Ruangrakyatgarut.id 11 februari 2026 – Kejaksaan Negeri Garut tidak memberi ruang kompromi. Tiga mantan pimpinan PT BPR Intan Jabar (BIJ) Kantor Cabang Utama resmi ditetapkan sebagai tersangka dan langsung ditahan dalam kasus dugaan kredit fiktif yang merugikan negara miliaran rupiah.
Ketiganya berinisial AJ, EH, dan RR, yang menjabat pada periode 2016–2022. Mereka diduga menjadi aktor utama dalam praktik penyimpangan penyaluran kredit sepanjang 2018 hingga 2021.
Kepala Kejaksaan Negeri Garut, Yuyun Wahyudi, menegaskan bahwa hasil penyidikan menunjukkan adanya perbuatan melawan hukum yang sistematis dalam tubuh bank daerah tersebut. Estimasi kerugian negara mencapai sekitar Rp5 miliar, berdasarkan perhitungan akuntan publik.

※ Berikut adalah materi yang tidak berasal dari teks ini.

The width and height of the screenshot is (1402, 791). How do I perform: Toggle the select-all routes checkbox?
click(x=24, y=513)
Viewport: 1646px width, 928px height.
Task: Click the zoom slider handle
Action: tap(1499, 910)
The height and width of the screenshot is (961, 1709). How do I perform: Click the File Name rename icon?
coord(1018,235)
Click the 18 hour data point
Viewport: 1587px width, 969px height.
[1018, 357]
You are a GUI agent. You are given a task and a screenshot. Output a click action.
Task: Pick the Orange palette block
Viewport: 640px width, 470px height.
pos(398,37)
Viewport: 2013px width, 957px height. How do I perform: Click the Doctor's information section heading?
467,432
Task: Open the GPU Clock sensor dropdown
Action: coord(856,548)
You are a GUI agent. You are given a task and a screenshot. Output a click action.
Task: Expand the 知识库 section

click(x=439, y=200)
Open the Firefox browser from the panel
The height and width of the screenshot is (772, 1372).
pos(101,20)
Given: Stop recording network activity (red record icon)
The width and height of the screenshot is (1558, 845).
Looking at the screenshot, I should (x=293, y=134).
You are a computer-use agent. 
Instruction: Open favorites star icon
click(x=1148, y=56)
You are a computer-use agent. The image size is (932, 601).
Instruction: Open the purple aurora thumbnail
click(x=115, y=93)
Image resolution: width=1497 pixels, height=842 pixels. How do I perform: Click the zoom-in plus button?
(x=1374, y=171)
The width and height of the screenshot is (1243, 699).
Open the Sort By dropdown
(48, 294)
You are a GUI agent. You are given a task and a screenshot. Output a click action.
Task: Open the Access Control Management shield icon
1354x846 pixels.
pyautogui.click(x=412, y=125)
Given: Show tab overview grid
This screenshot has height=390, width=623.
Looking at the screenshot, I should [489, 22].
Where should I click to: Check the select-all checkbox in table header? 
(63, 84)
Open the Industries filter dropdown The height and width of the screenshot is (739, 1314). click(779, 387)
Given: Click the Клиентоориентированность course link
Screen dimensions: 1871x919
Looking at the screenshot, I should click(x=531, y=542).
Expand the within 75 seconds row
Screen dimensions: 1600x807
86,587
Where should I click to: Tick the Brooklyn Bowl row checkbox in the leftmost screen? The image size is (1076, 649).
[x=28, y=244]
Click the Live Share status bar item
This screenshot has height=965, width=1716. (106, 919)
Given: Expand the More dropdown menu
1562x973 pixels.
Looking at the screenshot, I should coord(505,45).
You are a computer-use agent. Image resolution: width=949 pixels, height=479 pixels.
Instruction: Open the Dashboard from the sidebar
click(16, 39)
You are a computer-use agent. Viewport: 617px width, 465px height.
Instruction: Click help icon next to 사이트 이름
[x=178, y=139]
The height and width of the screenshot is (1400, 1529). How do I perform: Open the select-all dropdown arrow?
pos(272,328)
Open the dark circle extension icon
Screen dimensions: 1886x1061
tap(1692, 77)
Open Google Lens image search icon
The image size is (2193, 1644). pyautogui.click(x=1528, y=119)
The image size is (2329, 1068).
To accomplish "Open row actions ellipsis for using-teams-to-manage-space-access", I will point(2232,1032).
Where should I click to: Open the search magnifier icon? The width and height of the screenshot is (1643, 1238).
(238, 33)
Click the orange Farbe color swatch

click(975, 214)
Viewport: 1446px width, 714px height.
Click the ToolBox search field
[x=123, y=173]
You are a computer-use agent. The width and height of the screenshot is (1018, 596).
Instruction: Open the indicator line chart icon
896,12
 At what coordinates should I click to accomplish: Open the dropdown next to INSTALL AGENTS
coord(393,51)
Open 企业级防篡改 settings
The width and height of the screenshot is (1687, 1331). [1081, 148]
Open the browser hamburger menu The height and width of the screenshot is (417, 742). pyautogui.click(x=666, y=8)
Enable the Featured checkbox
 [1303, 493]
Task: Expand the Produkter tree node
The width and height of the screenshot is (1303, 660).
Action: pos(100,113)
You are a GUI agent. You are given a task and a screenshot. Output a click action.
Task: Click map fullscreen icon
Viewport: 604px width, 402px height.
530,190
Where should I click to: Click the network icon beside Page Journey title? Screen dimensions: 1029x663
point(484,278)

Modus yang digunakan tidak sederhana. Penyidik menemukan praktik kredit fiktif, kredit topengan, hingga top-up pinjaman tanpa sepengetahuan nasabah. Dalam skema topengan, nama nasabah dipakai, tetapi dana tidak diterima oleh yang bersangkutan.
Perbuatan tersebut dinilai mencederai kepercayaan publik terhadap lembaga keuangan milik daerah. Bank yang seharusnya menjadi penggerak ekonomi lokal justru diduga dijadikan sarana penyimpangan.
Atas dugaan tindak pidana korupsi tersebut, ketiga tersangka dijerat dengan pasal-pasal dalam Undang-Undang Pemberantasan Tindak Pidana Korupsi dan ketentuan hukum terkait lainnya.
Untuk kepentingan penyidikan, AJ, EH, dan RR kini mendekam di Rutan Kelas IIB Garut selama 20 hari, terhitung sejak 11 Februari 2026 hingga 2 Maret 2026. Kejari Garut menegaskan proses hukum akan dikawal hingga tuntas dan tidak menutup kemungkinan adanya pengembangan tersangka baru.